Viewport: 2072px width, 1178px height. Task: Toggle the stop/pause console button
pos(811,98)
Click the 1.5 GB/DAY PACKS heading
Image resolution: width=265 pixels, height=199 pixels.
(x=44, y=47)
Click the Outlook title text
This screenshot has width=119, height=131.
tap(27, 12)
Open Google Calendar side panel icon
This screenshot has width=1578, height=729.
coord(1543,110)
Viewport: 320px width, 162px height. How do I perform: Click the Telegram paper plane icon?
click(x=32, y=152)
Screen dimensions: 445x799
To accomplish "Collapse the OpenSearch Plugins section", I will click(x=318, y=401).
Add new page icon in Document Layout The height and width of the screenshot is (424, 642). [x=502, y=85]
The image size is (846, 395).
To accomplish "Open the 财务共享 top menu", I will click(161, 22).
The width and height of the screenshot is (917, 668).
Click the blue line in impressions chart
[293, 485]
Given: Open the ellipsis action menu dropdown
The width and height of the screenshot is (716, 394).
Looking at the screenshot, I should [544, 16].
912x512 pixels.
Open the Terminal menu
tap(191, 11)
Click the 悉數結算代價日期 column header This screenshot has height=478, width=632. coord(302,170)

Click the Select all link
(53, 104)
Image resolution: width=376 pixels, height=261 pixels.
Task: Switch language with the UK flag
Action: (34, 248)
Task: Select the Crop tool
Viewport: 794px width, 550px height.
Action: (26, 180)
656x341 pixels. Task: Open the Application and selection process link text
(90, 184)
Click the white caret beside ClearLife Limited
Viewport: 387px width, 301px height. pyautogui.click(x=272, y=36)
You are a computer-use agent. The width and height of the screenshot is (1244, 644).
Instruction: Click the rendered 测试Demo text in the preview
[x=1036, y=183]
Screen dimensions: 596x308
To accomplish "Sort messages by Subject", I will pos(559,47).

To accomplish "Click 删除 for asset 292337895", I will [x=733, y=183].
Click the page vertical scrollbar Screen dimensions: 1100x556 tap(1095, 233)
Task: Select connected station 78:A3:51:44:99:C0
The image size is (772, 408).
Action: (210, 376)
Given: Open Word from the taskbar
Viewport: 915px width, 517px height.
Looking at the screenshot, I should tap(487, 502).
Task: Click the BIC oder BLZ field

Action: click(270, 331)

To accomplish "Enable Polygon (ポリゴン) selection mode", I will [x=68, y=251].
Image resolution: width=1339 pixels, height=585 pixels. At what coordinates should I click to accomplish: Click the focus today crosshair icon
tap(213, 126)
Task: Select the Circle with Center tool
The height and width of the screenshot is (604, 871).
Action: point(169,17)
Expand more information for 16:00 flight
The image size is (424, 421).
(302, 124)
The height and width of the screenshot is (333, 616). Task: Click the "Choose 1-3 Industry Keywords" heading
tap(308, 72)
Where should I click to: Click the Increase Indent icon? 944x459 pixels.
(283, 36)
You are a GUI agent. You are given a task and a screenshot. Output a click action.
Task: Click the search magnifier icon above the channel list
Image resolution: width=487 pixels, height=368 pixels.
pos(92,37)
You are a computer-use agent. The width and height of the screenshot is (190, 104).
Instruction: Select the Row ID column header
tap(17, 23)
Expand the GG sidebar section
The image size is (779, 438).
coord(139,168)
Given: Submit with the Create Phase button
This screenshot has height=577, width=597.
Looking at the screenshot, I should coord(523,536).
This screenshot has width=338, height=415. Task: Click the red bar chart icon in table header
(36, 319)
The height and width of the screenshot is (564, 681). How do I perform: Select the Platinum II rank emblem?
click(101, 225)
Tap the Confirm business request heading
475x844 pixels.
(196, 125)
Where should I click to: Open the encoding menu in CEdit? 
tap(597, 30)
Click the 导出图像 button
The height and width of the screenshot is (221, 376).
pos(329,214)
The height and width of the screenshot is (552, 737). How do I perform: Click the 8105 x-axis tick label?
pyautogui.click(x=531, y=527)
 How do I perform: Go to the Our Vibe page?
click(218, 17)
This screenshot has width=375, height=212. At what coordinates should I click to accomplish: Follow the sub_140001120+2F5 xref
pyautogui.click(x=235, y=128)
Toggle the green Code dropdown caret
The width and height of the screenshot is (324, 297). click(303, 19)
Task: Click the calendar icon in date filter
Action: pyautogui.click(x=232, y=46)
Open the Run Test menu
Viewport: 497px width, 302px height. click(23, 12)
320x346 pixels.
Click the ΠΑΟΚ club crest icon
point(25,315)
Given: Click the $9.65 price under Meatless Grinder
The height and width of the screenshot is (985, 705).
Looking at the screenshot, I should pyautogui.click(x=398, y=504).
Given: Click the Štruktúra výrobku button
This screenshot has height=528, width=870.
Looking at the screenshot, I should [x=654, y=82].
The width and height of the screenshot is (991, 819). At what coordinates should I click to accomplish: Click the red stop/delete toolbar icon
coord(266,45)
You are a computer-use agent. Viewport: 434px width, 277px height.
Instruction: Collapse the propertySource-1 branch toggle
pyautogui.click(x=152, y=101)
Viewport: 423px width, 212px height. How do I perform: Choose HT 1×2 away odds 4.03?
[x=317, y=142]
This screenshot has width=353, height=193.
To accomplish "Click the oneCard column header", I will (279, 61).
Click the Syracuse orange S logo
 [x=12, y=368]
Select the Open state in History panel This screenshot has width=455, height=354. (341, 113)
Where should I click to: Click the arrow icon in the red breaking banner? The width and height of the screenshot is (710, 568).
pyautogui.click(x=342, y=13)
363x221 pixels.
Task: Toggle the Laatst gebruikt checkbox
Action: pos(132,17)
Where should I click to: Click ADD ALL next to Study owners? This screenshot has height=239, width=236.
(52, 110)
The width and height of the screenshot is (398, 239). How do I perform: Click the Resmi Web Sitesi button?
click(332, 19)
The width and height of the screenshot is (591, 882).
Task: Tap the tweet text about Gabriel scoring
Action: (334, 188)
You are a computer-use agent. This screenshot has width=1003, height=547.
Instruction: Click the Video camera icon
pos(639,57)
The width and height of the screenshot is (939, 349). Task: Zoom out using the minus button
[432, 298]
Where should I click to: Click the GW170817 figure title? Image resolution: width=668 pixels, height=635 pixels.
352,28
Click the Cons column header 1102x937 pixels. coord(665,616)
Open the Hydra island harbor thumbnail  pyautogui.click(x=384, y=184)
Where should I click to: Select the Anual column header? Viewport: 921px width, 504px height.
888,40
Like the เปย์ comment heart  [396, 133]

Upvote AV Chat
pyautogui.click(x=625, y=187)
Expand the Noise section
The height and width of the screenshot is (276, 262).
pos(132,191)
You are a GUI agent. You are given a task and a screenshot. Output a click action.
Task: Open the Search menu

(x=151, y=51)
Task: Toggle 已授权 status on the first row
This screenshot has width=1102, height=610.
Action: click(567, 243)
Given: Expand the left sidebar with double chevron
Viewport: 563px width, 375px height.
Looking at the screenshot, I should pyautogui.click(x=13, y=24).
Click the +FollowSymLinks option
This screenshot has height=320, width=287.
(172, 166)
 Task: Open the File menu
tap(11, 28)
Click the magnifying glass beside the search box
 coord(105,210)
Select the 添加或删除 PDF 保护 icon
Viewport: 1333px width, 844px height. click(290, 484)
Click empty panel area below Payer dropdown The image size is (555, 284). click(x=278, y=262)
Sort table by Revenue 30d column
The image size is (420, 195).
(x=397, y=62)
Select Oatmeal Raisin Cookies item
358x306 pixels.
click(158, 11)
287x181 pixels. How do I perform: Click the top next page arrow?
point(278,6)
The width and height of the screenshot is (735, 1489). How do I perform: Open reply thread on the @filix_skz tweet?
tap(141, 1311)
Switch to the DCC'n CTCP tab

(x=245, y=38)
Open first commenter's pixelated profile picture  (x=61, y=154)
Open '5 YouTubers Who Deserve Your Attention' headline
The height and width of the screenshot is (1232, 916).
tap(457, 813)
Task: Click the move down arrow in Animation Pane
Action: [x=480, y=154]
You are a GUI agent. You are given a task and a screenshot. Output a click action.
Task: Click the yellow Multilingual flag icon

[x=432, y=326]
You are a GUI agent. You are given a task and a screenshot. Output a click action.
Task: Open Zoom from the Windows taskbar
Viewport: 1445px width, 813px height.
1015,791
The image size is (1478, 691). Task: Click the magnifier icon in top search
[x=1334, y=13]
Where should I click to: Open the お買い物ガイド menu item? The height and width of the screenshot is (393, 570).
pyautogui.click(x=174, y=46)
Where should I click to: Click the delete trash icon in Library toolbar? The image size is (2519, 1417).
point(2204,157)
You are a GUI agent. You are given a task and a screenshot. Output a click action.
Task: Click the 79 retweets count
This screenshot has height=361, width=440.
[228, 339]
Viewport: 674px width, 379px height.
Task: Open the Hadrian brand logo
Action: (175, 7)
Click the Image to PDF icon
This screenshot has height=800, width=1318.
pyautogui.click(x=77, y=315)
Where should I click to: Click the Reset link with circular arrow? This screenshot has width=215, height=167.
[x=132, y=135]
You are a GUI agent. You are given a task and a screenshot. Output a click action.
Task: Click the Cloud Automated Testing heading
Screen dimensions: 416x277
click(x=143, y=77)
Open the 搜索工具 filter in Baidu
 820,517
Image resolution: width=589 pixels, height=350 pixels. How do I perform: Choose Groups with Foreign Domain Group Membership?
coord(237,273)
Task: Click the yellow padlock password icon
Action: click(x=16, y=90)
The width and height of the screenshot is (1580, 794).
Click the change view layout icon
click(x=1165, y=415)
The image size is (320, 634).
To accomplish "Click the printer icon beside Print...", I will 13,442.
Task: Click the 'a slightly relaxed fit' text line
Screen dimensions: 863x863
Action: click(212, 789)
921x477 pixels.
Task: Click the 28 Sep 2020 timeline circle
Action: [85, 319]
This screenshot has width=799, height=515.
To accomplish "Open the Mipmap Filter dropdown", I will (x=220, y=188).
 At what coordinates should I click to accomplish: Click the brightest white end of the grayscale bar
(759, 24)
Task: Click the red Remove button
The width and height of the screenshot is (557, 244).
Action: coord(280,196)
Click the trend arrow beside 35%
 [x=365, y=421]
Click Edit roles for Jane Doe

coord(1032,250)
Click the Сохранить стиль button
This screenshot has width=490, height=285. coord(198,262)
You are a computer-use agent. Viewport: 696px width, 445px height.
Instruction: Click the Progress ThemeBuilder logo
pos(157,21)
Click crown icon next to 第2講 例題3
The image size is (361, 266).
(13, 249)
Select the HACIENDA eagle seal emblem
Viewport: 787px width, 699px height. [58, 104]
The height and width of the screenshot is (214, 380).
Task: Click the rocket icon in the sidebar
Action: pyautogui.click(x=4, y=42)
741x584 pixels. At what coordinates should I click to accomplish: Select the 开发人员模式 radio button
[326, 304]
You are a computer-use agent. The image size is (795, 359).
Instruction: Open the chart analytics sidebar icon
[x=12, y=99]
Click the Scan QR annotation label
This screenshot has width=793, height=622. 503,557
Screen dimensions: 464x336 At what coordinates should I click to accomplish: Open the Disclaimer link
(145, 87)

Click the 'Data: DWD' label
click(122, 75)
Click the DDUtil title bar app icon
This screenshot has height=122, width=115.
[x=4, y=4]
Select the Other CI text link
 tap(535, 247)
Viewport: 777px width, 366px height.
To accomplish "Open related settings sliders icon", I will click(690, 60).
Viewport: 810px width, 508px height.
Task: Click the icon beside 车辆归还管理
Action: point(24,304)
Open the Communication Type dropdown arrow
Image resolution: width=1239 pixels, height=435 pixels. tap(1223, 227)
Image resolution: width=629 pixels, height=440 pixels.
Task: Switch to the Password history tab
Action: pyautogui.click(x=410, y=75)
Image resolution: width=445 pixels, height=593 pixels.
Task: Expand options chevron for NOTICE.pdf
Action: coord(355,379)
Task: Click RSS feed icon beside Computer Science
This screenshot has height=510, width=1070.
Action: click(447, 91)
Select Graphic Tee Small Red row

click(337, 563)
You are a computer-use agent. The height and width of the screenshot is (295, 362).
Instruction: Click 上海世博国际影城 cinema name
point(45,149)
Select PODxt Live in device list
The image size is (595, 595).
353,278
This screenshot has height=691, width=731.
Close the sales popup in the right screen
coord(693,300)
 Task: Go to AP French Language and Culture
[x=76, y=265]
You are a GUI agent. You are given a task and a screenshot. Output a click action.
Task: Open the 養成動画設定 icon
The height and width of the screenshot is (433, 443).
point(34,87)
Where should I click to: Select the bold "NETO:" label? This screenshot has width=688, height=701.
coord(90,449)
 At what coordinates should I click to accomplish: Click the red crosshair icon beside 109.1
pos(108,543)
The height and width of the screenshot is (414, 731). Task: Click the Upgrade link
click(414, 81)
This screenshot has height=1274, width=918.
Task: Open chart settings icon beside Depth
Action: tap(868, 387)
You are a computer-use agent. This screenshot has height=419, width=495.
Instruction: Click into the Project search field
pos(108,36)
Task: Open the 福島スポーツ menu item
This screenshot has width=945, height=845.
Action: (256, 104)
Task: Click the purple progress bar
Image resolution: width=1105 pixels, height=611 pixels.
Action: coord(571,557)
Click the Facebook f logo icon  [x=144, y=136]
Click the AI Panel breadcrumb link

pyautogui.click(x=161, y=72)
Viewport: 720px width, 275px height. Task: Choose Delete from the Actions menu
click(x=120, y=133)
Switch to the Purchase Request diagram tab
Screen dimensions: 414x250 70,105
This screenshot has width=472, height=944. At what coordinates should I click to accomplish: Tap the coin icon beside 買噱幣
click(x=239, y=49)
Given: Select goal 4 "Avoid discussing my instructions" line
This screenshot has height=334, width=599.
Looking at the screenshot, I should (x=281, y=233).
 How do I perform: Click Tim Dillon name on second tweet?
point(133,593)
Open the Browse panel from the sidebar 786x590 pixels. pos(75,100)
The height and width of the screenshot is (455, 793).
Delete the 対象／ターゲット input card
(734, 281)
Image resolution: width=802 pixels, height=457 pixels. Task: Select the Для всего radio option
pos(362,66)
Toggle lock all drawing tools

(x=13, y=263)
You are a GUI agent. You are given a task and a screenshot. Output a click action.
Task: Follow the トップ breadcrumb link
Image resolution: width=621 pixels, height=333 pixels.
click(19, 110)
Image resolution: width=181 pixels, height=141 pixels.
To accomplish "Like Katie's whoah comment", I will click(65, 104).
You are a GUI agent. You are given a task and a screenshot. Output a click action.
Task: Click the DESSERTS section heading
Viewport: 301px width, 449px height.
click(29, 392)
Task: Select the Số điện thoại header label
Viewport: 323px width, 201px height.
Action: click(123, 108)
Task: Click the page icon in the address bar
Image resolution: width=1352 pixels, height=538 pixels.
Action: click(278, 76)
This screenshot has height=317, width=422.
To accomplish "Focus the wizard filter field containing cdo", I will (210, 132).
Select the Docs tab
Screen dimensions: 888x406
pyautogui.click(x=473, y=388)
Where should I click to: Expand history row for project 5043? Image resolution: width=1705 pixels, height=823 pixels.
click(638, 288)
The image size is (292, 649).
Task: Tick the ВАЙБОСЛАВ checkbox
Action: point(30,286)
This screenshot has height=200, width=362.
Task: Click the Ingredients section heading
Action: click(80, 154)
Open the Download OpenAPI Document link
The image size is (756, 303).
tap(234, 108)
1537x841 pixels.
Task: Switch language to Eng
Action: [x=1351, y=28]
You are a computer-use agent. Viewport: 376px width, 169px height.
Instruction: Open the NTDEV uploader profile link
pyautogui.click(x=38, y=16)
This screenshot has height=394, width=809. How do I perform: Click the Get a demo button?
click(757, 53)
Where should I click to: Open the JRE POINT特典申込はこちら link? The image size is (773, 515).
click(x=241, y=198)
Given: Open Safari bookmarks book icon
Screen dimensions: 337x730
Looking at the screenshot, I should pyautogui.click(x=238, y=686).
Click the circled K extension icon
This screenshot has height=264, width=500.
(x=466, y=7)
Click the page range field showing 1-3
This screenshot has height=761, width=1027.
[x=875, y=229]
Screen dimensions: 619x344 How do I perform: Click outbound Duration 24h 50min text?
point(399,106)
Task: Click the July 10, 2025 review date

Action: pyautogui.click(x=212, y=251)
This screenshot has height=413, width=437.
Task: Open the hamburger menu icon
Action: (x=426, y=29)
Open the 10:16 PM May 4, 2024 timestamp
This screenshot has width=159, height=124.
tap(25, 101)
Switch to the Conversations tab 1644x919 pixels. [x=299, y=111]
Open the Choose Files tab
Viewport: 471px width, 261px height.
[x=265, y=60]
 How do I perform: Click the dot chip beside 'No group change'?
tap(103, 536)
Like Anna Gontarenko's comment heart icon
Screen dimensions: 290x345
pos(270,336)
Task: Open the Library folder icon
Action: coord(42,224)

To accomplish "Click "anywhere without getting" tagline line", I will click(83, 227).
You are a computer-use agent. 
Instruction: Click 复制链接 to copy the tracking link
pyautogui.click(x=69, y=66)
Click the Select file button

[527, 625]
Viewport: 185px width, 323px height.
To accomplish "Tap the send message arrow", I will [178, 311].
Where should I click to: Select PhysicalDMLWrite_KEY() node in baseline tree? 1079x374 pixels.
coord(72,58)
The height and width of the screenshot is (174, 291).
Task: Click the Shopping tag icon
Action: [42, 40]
━━━━━━━━━━━━━━━━━━━━
Exercise - Give back the lines of the data exactly as they are written, from the first line through the line containing "Open Google Calendar side panel icon".

Response to the task -
Viewport: 2072px width, 1178px height. Task: Toggle the stop/pause console button
pos(811,98)
Click the 1.5 GB/DAY PACKS heading
Image resolution: width=265 pixels, height=199 pixels.
(x=44, y=47)
Click the Outlook title text
This screenshot has width=119, height=131.
tap(27, 12)
Open Google Calendar side panel icon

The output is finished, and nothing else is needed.